China’s president planning DC visit

Chinese president is planning his first state visit to Washington later this year, Beijing’s ambassador to the U.S. told the state-run China Daily newspaper.

{mosads}Xi Jinping‘s visit comes on the heels of President Obama’s visit last November to Beijing, where the pair announced a breakthrough new climate agreement that will limit China’s emission of greenhouse gasses. The leaders also announced an extension on travel visas between the countries and the lifting of tariffs on technology products.

In an interview published Monday with Vox, Obama said the U.S. needed a strong bilateral relationship with China “to achieve a bunch of international goals like climate change that are of great national security importance to us and billions of other people.”

But the administration has also publicly clashed with Beijing over human rights and trade issues in recent weeks.

Last week, Obama praised the Dalai Lama at the National Prayer Breakfast, likely straining relations with China. And in the same interview with Vox, Obama said his push for a major trade deal covering the Pacific was intended partially as a check on Beijing.

“Where Americans have a legitimate reason to be concerned is that, in part, this rise has taken place on the backs of an international system in which China wasn’t carrying its own weight or following the rules of the road and we were, and in some cases we got the short end of the stick,” Obama said.

The president also called for “maritime rules that don’t allow large countries to bully small ones” amid a series of territorial disputes in the South and East China seas.

“We’ve got to make sure we’ve got a constructive relationship with China, one that is hardheaded enough to make sure they’re not taking advantage of us, but also sends a message to them that we can create a win-win situation as opposed to a pure competition that could be dangerous,” Obama said. “And in order to do that, China, you’ve got to step up and help us underwrite these global rules that in fact help to facilitate your rise.”
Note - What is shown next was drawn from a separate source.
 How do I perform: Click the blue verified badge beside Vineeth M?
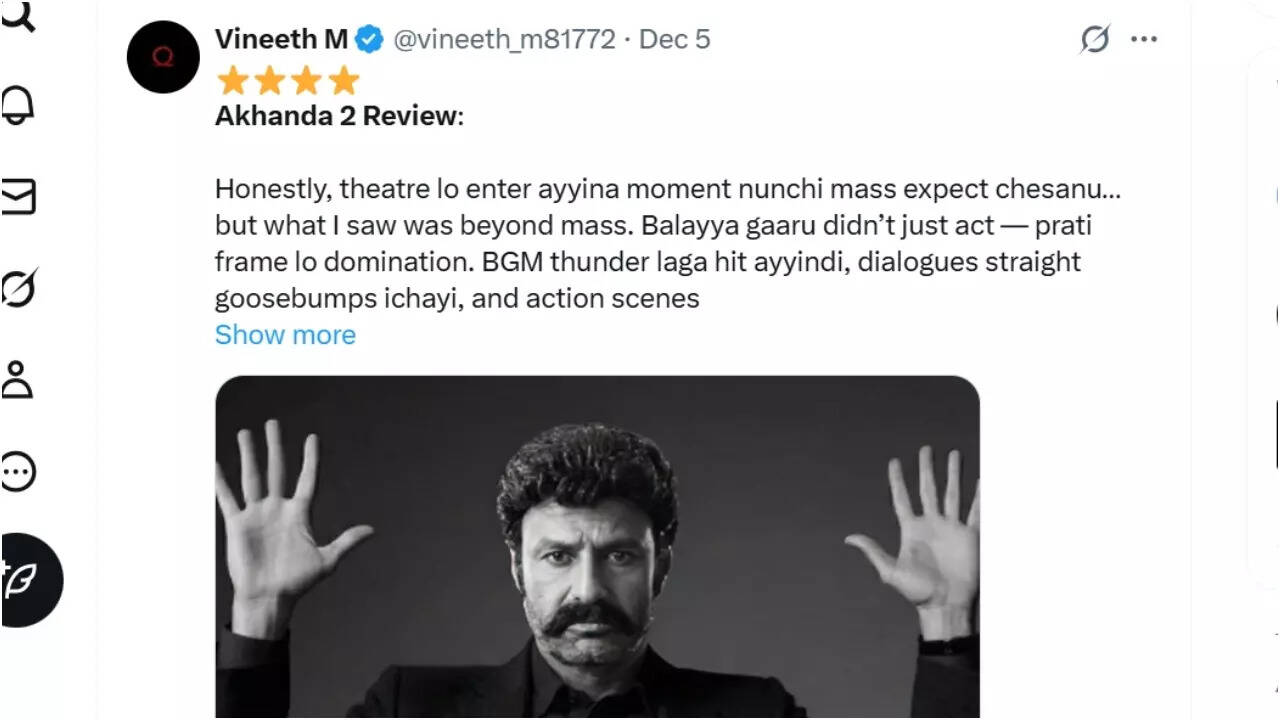click(368, 38)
During an appearance Friday at the Brookings Institution, National Security Adviser Susan Rice said the White House had invited both Xi and Japanese Prime Minister Shinzo Abe for formal state visits, while the leaders of South Korea and Indonesia are also expected to visit Washington.

“With China, we’re building a constructive relationship that expands practical cooperation across a wide spectrum of issues from global health to non-proliferation, even as we confront real differences over human rights, cyber-enabled economic espionage, and the use of coercion to advance territorial claims,” Rice said.